_Auszug:_

#####

Vergiss das mal wieder, ist eig kein Problem, zumindest hat ich nie eins damit. Beim fischen auf Köderfische  häng ich die Pose auch einfach in den Wirbel. 

Wenn man mit Laufpose fischt, rutscht diese ja auch zum Wirbel runter, wenn man darunter keinen Stopper hat. 

Ich empfehle dir die Verwendung von ner Schnellen Perle, Seaboom, Anti tangle boom oder einfach nur nen karabinerwirbel auf der Hauptschnur. Also die Montage folgendermaßen:
Auf die Hauptschnur nen Stopper, die Schnelle Perle/Karabinerwirbel etc, wieder nen Stopper als Knotenschutz und dann den Karabinerwirbel anknoten. 

In den Karabiner der Schnellen Perle hängst dann deine Laufpose ein. 
Vorteil der Montage ist, dass du schnell die Pose wechseln/entfernen kannst oder auch ein Blei einhängen kannst. Mit dem ersten Stopper verstellst dann die Tiefe. 

MfG Tobi


----------



## Stumbe (28. Mai 2015)

*AW: Posenmontage*

Es geht eig garnicht darum, dass die Pose in einen Wirbel eingeclipt wird. Es geht mehr darum, dass die Pose verstellt werden kann. Mit allen vorgeschlagenen Montagen ist das möglich.

#####

_Gesammelte Daten:_
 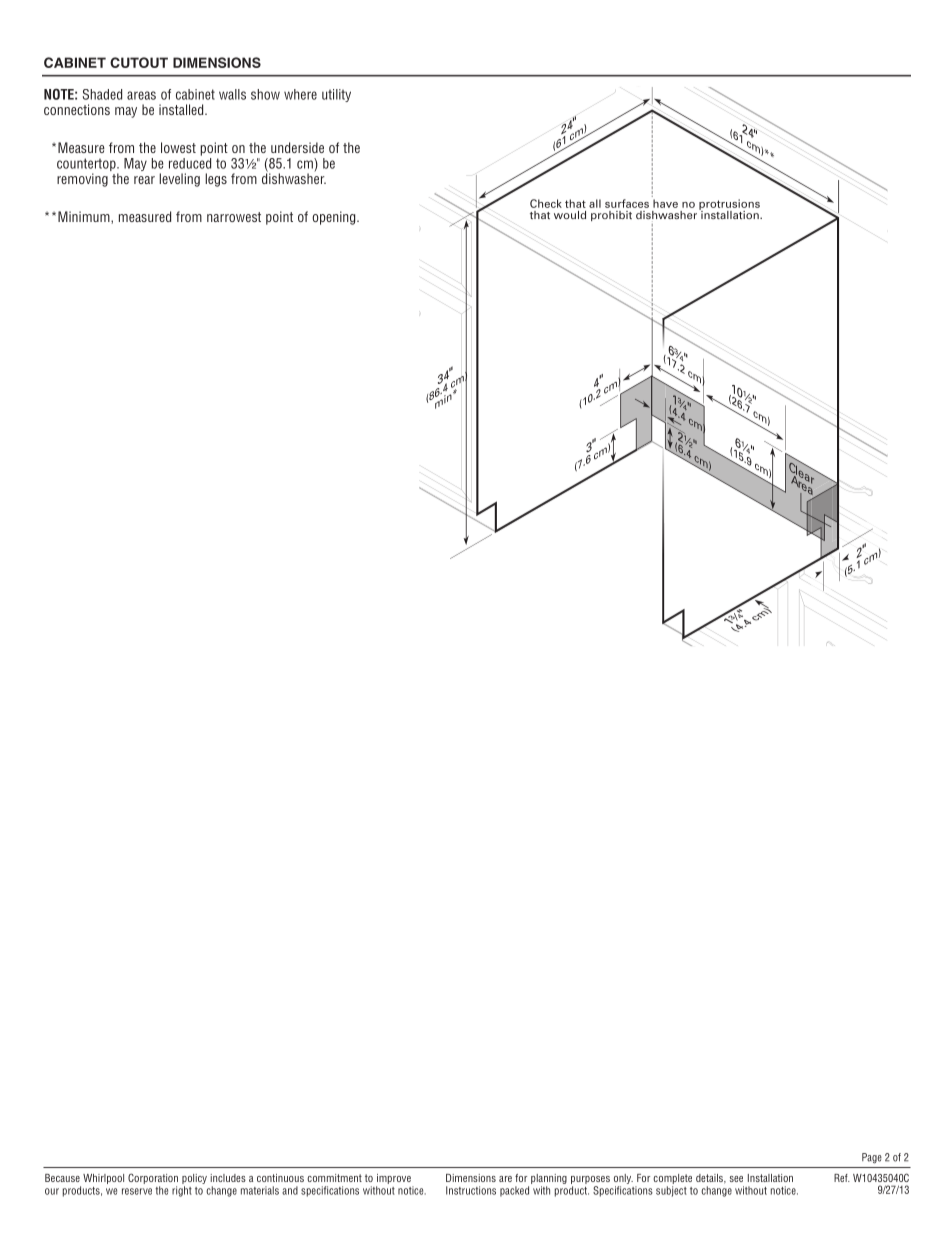 I want to click on narrowest, so click(x=234, y=217).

#####

_Die Aufgabe:_
Welche Dinge empfiehlt Tobi im Auszug zur Posenmontage für die Hauptschnur? Nenne alle.

_Antwort:_
Schnelle Perle, Seaboom, Anti tangle boom, Karabinerwirbel